Although the interim final regulations did not define the scope of the six classifications of benefits, they directed that plans and issuers assign mental health and substance use disorder benefits and medical/surgical benefits to these classifications in a consistent manner. This general rule also applies to intermediate services provided under the plan or coverage. Plans and issuers must assign covered intermediate mental health and substance use disorder benefits to the existing six benefit classifications in the same way that they assign comparable intermediate medical/surgical benefits to these classifications. For example, if a plan or issuer classifies care in skilled nursing facilities or rehabilitation hospitals as inpatient benefits, then the plan or issuer must likewise treat any covered care in residential treatment facilities for mental health or substance user disorders as an inpatient benefit.

Finding no authority contrary to its interpretation, and finding some indirect support for it, the Ninth Circuit reversed the district court’s ruling.  The Plan was required to provide the benefits the insureds sought.

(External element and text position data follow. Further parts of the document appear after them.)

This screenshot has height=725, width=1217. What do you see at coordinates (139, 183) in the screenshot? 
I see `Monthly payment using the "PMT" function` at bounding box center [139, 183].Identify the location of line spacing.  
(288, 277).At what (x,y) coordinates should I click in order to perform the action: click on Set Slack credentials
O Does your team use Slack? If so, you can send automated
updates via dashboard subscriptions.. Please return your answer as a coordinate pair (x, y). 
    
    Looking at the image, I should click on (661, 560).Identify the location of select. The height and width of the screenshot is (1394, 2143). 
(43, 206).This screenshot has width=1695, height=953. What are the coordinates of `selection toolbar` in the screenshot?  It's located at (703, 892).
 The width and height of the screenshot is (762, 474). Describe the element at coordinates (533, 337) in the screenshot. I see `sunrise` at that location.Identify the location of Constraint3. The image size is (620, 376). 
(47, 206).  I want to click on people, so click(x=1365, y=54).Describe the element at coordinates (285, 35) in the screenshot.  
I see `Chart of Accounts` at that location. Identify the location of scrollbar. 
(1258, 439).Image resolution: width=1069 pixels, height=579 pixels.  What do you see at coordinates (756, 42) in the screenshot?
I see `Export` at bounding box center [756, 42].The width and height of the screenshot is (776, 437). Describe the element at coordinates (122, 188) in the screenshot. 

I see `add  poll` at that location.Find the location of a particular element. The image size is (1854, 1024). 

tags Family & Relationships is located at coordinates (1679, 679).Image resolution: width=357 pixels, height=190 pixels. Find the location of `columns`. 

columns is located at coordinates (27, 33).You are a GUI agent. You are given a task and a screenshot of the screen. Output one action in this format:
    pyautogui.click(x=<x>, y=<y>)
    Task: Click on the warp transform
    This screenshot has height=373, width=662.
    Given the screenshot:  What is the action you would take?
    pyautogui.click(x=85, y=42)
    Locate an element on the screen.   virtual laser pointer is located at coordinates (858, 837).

Insurance companies often attempt to provide inferior benefits for the treatment of mental health conditions than for the treatment of regular physical injuries.  The lack of a physical sign of the condition often drives the insurance companies to fail to appreciate just how serious a mental health condition can be.  Insureds are well served by the  ruling in Danny P.  It is a clear signal to insurance companies that the courts will honor both the letter and the spirit of the Parity Act.  Insurance companies cannot attempt to draft their plans or administer their claims in such a manner as to provide for unequal treatment between mental health problems and issues of a non-mental health variety.